Há, porém, uma diferença, diz Villoro. “Pode nos parecer selvagem que os maias matassem o que de mais valioso possuíam para apaziguar a cólera dos deuses, mas essa violência tinha um sentido ritual, enquanto a violência contemporânea é completamente gratuita.”

Multipremiado, o escritor mexicano volta às livrarias com um romance alegórico sobre a violência contemporânea, Arrecife, publicado pela Companhia das Letras antes do lançamento de outro livro seu pela editora Terceiro Nome, o infantojuvenil O Estádio dos Desejos, sobre um garoto que está cansado de ver a seleção perder e pede ajuda ao pai cientista para fazer seu time vencer.

Para completar, sua peça Filosofia de Vida, sobre dois filósofos amigos que se distanciam (um vira recluso e outro assume cargo público), terá uma montagem em São Paulo ainda este ano. Villoro já não pode mais torcer pelo México, após a derrota para os holandeses, mas seu Arrecife é uma prova da vitória mexicana, ao menos no campo literário. Nele, o país continua imbatível, graças a Villoro e escritores como Davi Toscana.

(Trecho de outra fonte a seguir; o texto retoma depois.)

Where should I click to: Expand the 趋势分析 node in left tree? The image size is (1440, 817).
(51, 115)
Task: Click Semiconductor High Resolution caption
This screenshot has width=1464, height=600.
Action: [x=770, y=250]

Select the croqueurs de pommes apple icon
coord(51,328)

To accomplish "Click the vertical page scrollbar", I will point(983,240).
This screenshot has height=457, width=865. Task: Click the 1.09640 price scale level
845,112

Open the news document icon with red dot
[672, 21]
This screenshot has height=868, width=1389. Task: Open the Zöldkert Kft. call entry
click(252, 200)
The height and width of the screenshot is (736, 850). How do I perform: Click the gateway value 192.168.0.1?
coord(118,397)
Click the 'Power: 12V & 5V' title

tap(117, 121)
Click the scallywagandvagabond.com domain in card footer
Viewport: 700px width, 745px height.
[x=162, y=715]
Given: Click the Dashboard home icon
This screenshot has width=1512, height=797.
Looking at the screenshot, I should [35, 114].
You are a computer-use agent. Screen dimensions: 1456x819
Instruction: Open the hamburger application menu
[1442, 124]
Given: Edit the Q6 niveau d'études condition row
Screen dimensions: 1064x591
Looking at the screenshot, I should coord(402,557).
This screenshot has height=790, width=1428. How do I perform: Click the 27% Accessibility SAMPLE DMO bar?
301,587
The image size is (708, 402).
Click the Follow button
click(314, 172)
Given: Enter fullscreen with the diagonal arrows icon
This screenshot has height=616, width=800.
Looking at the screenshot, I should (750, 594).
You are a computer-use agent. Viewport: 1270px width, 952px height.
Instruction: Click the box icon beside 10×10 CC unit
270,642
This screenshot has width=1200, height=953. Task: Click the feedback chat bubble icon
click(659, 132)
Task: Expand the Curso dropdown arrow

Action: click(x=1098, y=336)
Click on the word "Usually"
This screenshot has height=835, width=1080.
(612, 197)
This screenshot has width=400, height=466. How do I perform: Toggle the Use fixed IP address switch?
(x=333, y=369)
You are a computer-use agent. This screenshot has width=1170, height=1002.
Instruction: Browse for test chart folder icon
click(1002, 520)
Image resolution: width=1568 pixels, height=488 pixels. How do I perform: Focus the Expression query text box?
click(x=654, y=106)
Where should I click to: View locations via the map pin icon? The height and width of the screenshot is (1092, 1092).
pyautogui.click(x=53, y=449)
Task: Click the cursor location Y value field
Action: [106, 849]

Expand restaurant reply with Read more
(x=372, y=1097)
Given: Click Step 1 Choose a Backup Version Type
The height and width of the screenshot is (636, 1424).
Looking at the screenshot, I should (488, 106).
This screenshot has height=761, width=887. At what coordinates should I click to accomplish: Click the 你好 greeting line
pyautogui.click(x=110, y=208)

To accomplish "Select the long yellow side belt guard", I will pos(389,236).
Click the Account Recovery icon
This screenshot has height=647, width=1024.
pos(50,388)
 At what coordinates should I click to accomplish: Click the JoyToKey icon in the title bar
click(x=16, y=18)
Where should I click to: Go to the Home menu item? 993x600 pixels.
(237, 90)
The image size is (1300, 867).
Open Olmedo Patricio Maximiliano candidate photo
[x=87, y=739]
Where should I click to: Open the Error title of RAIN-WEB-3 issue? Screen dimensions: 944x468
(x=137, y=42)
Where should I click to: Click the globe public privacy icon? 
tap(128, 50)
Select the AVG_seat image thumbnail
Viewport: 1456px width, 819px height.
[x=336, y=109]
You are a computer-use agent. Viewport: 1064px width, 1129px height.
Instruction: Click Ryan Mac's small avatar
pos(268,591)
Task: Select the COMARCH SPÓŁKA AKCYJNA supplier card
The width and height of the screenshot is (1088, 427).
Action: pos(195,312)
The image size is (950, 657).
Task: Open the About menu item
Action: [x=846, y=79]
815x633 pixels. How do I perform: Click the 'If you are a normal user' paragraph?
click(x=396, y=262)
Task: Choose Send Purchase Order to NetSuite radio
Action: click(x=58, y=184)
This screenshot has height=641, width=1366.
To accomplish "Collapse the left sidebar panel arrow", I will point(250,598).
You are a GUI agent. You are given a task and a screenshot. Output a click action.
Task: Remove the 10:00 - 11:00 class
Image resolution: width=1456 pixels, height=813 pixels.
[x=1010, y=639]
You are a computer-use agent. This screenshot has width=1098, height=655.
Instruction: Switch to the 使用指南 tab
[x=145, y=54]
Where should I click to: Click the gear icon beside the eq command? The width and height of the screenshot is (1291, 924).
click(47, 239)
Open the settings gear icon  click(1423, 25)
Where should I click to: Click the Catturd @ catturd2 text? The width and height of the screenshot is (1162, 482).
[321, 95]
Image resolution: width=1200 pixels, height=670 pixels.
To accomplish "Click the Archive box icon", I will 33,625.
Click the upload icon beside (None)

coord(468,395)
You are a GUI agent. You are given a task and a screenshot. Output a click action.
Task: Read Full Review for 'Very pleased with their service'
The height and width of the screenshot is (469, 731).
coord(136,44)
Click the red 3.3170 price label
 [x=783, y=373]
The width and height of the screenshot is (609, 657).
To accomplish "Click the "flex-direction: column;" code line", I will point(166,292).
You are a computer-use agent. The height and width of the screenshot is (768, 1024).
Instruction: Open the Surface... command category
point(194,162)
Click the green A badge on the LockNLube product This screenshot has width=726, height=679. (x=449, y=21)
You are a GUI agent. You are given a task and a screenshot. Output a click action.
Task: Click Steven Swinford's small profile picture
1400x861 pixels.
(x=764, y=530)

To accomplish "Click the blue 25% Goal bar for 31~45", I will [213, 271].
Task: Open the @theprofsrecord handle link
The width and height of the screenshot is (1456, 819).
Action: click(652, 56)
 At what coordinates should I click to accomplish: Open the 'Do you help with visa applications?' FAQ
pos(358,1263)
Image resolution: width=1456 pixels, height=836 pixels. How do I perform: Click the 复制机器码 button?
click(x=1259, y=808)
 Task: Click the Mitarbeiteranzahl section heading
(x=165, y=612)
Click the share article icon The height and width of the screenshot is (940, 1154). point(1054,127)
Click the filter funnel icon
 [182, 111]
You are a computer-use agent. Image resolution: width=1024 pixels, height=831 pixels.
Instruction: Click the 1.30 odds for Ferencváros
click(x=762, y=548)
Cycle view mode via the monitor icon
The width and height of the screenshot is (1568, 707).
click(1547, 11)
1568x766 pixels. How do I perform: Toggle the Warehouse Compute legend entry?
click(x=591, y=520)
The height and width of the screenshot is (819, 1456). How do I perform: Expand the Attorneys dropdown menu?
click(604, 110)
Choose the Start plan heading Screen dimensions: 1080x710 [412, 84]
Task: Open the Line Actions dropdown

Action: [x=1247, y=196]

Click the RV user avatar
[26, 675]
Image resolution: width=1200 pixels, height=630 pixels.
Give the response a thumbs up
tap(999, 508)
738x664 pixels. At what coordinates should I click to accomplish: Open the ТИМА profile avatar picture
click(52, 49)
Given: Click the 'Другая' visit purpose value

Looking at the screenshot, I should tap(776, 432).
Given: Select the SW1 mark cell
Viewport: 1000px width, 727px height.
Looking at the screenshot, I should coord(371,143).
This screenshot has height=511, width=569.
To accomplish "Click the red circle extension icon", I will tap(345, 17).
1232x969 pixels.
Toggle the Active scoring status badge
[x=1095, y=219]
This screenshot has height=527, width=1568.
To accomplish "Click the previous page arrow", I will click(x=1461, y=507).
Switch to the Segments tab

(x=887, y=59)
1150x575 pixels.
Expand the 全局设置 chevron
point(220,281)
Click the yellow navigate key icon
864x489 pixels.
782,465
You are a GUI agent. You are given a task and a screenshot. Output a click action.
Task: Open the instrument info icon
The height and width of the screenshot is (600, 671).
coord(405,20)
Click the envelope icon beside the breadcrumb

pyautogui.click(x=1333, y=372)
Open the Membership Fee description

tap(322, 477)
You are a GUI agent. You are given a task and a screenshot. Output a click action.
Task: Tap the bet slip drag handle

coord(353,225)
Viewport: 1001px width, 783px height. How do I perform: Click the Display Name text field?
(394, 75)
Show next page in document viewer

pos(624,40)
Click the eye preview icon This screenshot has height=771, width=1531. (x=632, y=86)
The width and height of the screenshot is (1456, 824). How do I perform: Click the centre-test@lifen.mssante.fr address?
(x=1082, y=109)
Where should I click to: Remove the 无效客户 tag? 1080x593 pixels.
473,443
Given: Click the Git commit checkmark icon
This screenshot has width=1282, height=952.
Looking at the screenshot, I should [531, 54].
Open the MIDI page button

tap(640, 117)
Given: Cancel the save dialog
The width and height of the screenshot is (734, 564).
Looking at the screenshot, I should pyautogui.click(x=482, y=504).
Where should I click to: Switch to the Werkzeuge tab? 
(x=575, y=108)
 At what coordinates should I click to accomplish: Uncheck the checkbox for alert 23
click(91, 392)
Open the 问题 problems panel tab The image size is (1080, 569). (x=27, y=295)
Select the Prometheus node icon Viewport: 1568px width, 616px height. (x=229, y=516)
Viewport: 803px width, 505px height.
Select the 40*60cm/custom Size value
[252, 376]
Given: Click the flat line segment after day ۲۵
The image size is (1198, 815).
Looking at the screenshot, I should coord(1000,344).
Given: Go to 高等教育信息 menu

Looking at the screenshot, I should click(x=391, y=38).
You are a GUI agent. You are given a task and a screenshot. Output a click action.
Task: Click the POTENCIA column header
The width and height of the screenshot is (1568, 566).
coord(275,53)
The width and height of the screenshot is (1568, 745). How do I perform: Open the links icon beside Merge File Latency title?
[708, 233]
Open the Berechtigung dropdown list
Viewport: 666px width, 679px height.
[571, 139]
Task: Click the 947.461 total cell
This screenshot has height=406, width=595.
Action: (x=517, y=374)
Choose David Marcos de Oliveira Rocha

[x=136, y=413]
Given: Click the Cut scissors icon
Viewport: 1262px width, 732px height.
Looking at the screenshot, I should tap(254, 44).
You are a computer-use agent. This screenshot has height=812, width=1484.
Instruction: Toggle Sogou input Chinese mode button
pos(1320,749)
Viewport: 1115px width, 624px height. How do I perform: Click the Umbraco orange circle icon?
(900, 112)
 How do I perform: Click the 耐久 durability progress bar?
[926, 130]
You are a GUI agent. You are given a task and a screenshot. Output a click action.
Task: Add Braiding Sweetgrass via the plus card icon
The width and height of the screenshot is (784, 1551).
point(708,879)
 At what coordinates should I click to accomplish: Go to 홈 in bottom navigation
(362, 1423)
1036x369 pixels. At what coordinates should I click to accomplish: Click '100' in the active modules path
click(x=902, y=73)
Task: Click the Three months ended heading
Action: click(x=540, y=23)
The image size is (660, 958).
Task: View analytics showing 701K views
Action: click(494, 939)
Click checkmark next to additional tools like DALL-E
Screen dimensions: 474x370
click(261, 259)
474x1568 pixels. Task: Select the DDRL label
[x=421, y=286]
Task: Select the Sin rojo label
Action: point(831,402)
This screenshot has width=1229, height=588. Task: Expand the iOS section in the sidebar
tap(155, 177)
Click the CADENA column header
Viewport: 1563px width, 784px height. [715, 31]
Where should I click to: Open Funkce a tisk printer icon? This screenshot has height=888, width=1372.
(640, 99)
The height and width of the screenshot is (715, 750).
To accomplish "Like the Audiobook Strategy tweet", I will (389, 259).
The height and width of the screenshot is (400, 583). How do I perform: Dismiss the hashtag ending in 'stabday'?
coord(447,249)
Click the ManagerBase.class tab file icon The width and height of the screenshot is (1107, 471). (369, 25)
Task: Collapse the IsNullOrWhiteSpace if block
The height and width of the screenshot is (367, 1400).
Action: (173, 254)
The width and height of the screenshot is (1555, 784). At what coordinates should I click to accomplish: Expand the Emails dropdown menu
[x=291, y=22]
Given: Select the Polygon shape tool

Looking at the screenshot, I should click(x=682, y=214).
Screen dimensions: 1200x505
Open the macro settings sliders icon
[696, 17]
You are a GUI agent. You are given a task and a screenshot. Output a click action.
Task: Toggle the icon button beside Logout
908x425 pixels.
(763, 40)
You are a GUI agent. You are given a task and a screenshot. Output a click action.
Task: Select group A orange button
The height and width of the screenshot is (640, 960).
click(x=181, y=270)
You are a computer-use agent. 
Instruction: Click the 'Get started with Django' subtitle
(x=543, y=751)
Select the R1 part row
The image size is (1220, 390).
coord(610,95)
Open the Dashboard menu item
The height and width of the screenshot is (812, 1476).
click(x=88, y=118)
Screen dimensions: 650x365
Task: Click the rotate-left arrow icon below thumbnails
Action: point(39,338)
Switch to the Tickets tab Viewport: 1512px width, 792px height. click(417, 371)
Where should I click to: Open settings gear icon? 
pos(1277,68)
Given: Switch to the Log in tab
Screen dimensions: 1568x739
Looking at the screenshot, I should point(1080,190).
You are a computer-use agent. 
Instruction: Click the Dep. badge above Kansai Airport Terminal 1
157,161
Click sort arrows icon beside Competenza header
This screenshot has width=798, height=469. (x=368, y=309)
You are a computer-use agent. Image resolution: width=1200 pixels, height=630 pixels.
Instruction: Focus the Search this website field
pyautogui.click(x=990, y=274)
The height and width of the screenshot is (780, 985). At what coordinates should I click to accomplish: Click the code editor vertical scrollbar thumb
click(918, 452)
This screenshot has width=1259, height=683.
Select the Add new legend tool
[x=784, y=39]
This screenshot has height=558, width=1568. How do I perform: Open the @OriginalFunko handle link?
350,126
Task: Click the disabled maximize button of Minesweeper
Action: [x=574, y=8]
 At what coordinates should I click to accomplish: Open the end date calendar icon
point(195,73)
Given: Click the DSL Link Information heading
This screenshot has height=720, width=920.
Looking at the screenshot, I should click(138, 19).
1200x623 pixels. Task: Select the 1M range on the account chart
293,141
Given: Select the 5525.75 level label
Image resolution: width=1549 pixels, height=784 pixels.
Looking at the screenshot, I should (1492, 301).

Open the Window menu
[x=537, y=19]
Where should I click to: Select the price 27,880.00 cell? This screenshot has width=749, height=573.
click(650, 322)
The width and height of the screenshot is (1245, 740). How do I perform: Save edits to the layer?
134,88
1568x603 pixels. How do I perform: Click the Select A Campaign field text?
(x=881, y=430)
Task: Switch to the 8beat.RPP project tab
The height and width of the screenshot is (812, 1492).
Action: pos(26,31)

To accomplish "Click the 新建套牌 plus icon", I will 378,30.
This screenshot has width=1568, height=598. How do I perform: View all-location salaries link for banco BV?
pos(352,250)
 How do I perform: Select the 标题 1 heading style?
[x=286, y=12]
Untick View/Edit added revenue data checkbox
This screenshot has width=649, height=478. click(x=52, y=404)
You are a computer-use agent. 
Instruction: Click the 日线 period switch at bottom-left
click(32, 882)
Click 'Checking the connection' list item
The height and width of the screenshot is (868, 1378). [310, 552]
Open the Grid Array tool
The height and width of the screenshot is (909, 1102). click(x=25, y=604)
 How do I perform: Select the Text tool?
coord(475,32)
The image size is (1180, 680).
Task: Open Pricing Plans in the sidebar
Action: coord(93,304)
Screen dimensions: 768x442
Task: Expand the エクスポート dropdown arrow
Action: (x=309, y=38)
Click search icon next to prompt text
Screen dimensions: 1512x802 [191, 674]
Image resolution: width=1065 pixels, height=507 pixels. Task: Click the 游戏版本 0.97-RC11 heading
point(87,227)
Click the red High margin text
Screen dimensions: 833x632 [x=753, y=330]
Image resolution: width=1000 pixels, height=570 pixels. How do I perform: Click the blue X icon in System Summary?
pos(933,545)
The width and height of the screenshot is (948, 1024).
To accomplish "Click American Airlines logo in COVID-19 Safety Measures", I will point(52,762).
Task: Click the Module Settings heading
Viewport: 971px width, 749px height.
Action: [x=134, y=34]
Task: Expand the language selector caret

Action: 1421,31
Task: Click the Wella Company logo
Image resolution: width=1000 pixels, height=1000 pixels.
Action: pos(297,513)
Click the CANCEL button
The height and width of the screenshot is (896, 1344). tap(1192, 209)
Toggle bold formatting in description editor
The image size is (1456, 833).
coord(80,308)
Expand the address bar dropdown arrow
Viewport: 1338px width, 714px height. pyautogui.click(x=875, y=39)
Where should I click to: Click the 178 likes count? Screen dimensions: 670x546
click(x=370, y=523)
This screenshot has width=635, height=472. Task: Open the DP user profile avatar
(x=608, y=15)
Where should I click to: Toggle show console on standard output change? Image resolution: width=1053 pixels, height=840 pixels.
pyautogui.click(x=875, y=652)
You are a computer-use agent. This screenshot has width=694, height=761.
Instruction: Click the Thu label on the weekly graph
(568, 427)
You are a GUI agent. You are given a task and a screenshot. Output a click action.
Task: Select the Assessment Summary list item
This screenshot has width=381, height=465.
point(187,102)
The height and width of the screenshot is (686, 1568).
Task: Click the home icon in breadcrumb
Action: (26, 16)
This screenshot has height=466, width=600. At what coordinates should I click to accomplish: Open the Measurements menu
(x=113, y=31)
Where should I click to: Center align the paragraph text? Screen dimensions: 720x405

Arrecife é uma profunda investigação – em forma de farsa – sobre as consequências morais dos delitos praticados em solo mexicano. É ao mesmo tempo uma crítica à corrupção mexicana e denúncia contra o hedonismo da sociedade contemporânea, que mata o tédio expondo-se ao perigo. No livro, o ex-roqueiro Mário cria um resort numa ilha paradisíaca para turistas dispostos a correr riscos, submetendo-os a falsos sequestros e violência controlada, praticada por atores disfarçados de guerrilheiros. 

Seu livro fala também de amizade e redenção. Mário tem um grande amigo, Tony Góngora, que perdeu a guerra para as drogas. Viciado, ele também perdeu a memória por causa delas e tenta resgatar o passado perdido na convivência diária com o amigo, ele mesmo vocalista da banda da qual Tony era baixista. Mario dirige La Pirámide, o complexo turístico no Caribe mexicano, e contrata Tony para cuidar de um sofisticado sistema de som impulsionado pelo movimento dos peixes num aquário.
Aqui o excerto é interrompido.